Bridge between CAD tools and visualization software
The new type of collaboration requires specially equipped xR rooms in which trackers and other sensors record participants’ movements and transpose them into the virtual room. It is also necessary to build a bridge between the data in the developers’ CAD tools and the visualization tools from the gaming world which generate the digital meeting points. “We have gathered a wealth of knowhow and can even visualize abstract variables with good results”, reports Lars Grotehenne, scrum master in IAV’s xR team. “For instance, the flow of energy in the vehicle can be depicted using colors which, depending on calibration, change in real time.” But there is still one major challenge: Whereas changes to the CAD data are transferred automatically to the visualization software, this is currently not the case in the opposite direction. It is likely to take two or three years before it is possible to feed adjustments to the xR model directly back to the CAD tools.
Training activities are a further application for xR. It has long been known that active learning is far more effective than passively taking up contents. xR technology opens up whole new options because in a virtual space, it is possible to create any environment and scenario, with all participants still being able to observe the facial expressions and responses of the others. As part of a compliance training, for example, VR could move a member of staff to a distant country so as he could learn how to deal with gifts from a business partner.
Show presentations can be staged without any real-world prototypes. Thanks to virtual and augmented reality, visitors will be able to examine every detail of future products and even look inside them.
xR will make it possible for technicians in the workshop to familiarize themselves with new engines at an early stage or be guided through a repair process, in this case using AR: The displays of tablets and smartphones or the field of vision of smart glasses provide additional virtual information on individual components which will be displayed in the real world. This will benefit instruction and training, service and maintenance as well as fault and damage documentation.

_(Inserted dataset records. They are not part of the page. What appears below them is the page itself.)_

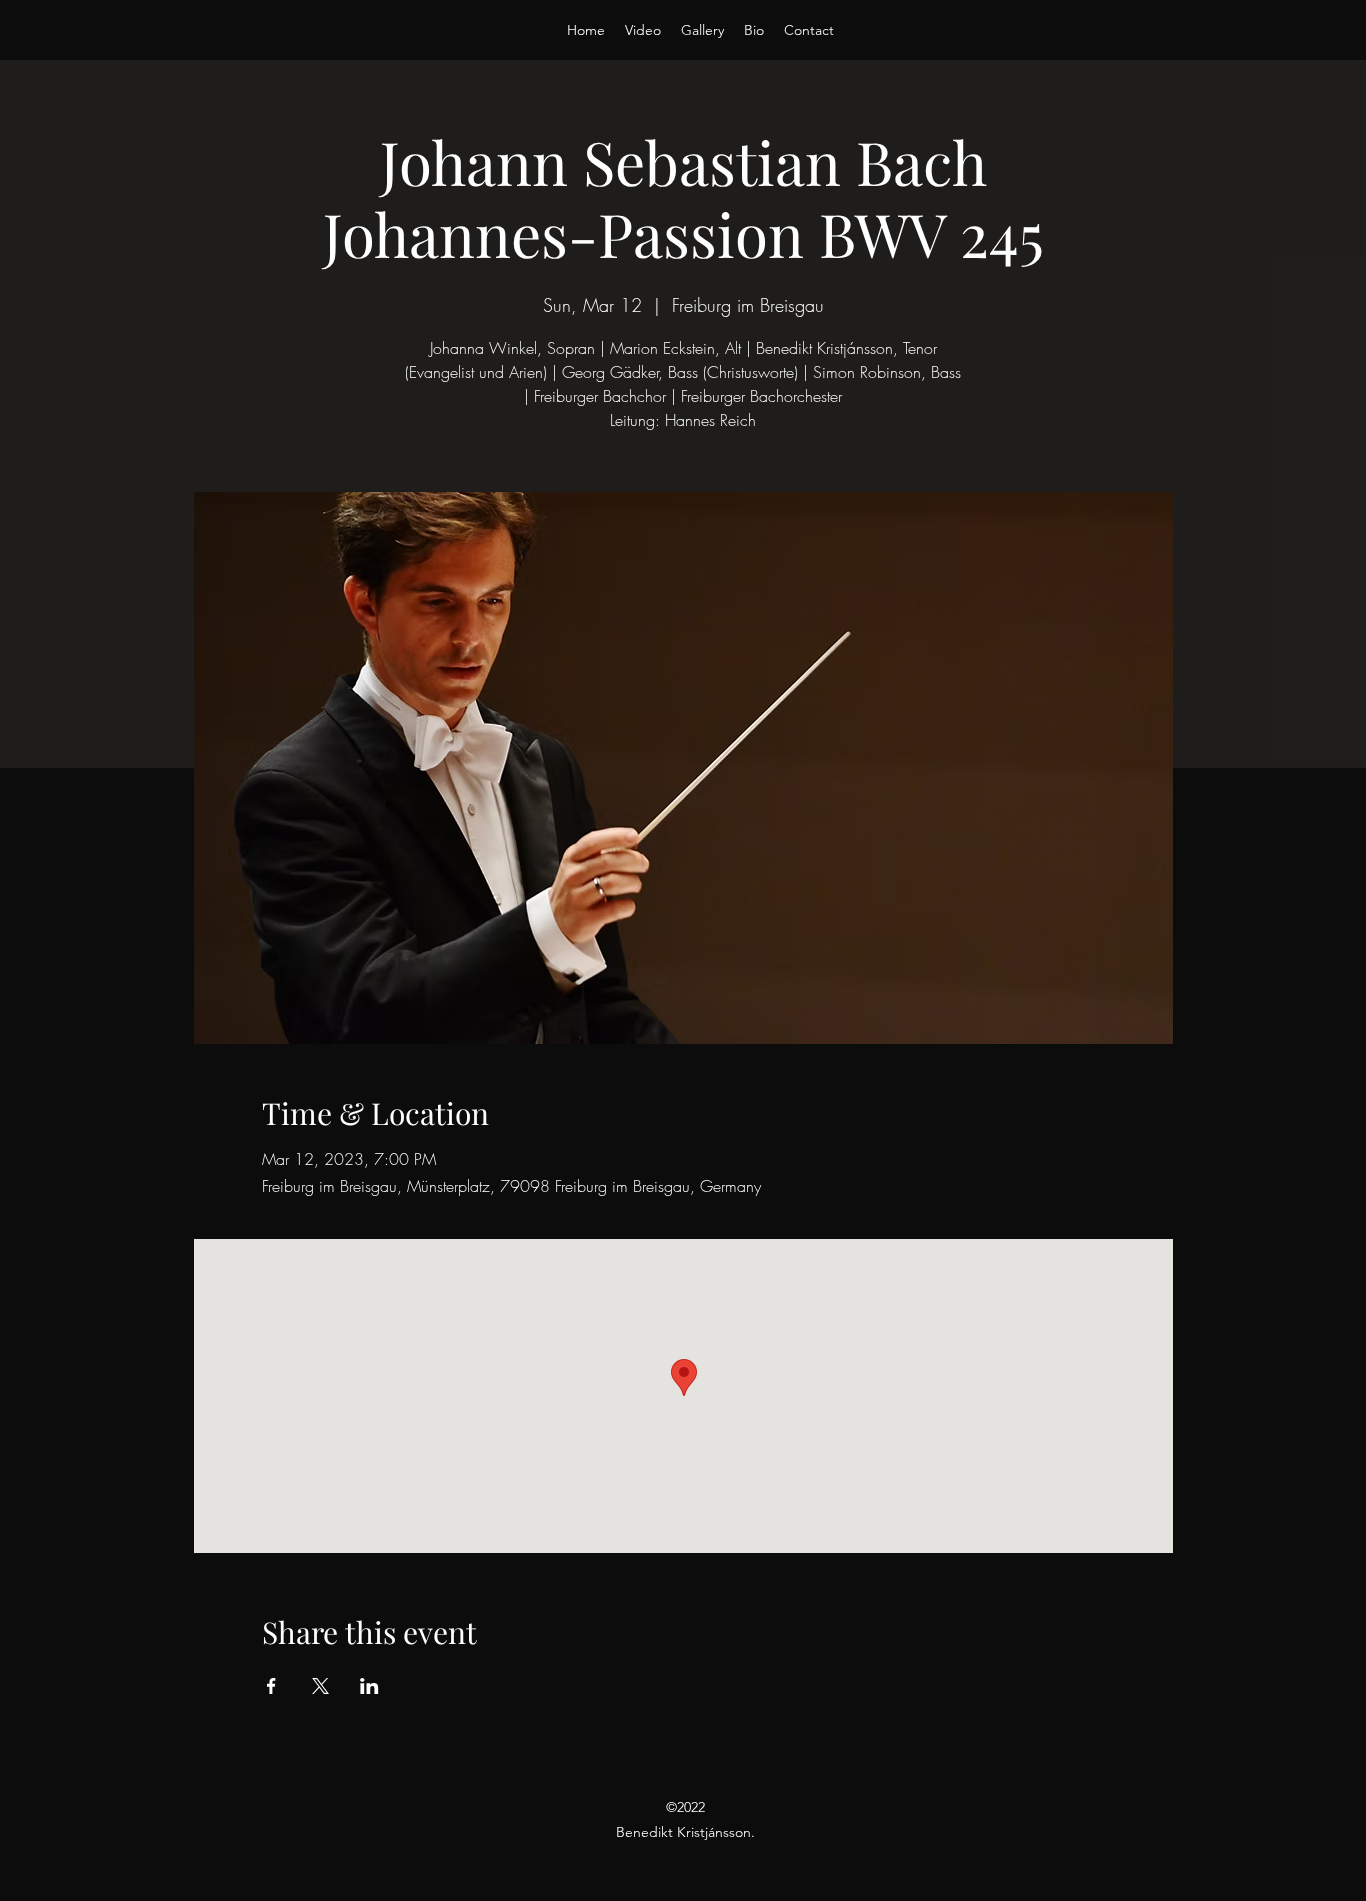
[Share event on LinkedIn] (369, 1686)
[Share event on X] (320, 1686)
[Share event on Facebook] (271, 1686)
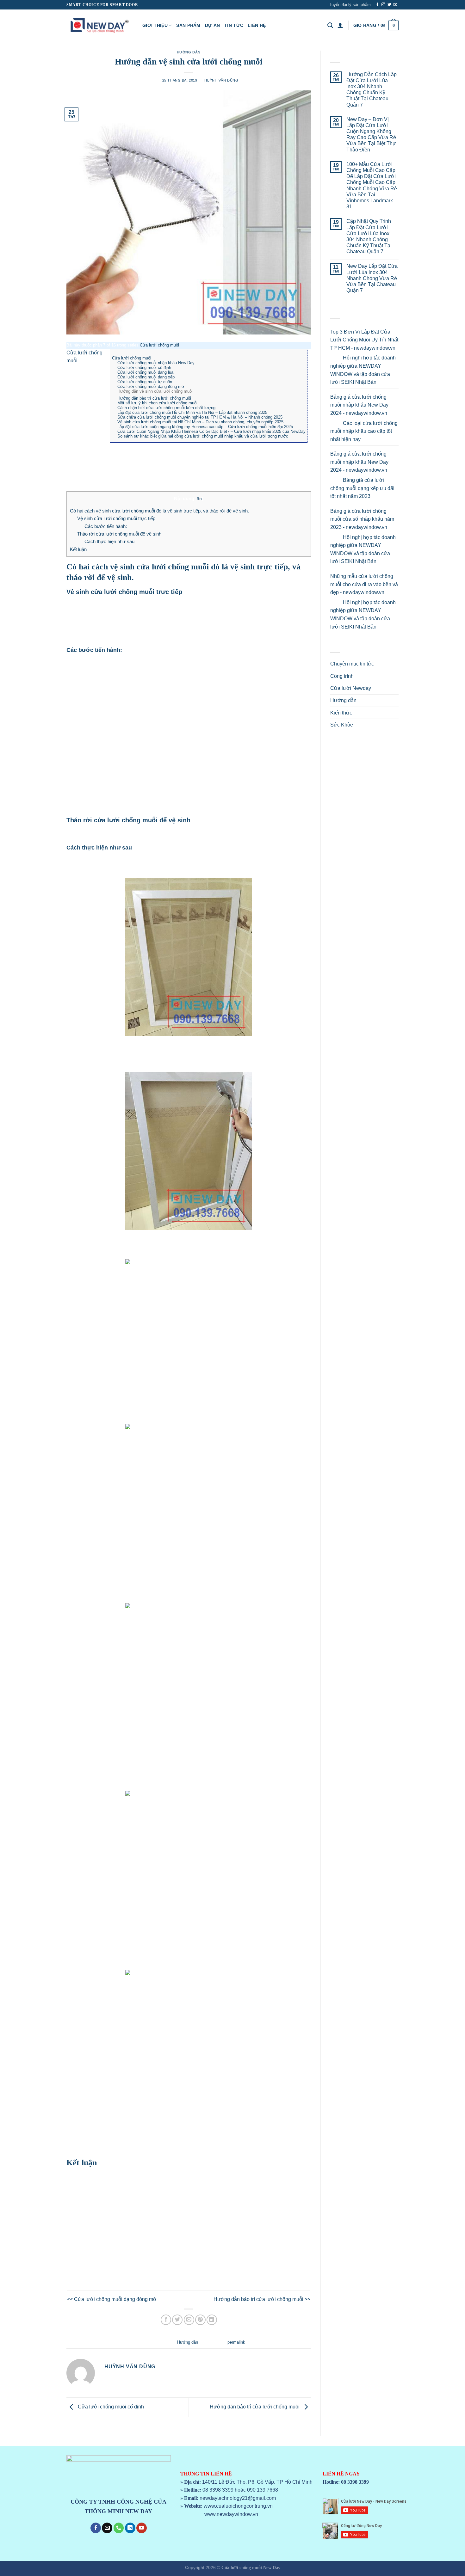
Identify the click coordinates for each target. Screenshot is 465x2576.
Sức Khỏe (341, 724)
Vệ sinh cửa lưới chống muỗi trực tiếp (116, 518)
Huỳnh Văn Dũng (221, 80)
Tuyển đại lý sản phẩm (350, 4)
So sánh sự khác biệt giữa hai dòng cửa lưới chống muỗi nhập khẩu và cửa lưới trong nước (202, 436)
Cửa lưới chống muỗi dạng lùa (145, 372)
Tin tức (233, 25)
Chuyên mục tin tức (352, 663)
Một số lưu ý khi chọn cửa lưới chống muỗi (157, 403)
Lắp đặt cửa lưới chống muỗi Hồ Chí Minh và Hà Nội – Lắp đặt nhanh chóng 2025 (192, 412)
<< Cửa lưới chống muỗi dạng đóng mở (112, 2299)
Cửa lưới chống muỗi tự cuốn (144, 381)
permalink (236, 2342)
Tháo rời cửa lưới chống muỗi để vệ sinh (119, 534)
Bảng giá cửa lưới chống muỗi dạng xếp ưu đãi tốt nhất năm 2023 (362, 488)
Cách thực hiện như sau (109, 541)
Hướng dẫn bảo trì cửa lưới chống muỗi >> (262, 2299)
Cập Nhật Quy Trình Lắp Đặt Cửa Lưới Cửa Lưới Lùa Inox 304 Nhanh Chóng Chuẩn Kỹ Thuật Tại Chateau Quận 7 (369, 236)
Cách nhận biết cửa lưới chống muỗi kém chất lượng (166, 407)
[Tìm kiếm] (330, 25)
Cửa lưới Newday (350, 688)
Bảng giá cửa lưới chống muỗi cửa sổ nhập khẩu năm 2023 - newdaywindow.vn (362, 519)
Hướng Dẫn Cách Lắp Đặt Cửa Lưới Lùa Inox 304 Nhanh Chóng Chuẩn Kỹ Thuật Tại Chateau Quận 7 (371, 89)
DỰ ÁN (212, 25)
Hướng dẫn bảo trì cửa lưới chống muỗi (154, 398)
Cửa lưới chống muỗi (159, 345)
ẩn (199, 498)
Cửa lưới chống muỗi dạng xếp (146, 377)
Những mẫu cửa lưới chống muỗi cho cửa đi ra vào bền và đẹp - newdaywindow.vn (364, 584)
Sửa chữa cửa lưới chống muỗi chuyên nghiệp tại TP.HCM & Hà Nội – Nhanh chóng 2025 (199, 417)
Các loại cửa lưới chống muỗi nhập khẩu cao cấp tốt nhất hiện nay (364, 431)
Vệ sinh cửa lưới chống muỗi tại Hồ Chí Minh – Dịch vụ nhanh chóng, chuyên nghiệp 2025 (200, 422)
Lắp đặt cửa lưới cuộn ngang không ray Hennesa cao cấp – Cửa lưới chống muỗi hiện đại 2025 (205, 426)
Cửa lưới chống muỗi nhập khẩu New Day (156, 362)
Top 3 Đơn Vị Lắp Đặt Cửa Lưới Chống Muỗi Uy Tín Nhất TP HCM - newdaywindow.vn (364, 340)
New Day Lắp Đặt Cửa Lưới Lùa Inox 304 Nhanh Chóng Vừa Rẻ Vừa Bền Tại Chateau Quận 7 (372, 278)
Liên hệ (257, 25)
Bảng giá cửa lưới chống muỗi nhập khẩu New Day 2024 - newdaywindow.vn (359, 405)
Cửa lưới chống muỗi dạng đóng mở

Dipping into the “future workplace”
The xR specialists at IAV also have a vision for tomorrow’s workplace. Thanks to WiFi and VR glasses, the “future workplace” is to make it possible to dip into the virtual world of work from any place and at any time. Before their eyes and an attractive background, members of staff will then be able to see all the familiar tools that adorn today’s desktop, such as Office programs, notes, to-do lists or Skype. Skype conferences are to be possible as early as 2019, soon to be followed by gesture control und text input capabilities. The entire Microsoft world might be available in the “future workplace” in five to eight years. “In future, I will dip into the corporate world from whichever lovely location I happen to be, can remain in contact with my colleagues and pick up important information – no matter whether I’m in my garden or on the beach”, says Wolf, describing tomorrow’s world of work. “And when I’ve finished, I will resurface and leave my work behind me, knowing that it’s done.”
So, there are more than enough applications for xR. In future, IAV will be employing the technology throughout the product creation process, from presenting and approving different concepts, installation and removal studies and simulations right through to the assembly line as well as service and maintenance. Collaboration in the virtual room can begin.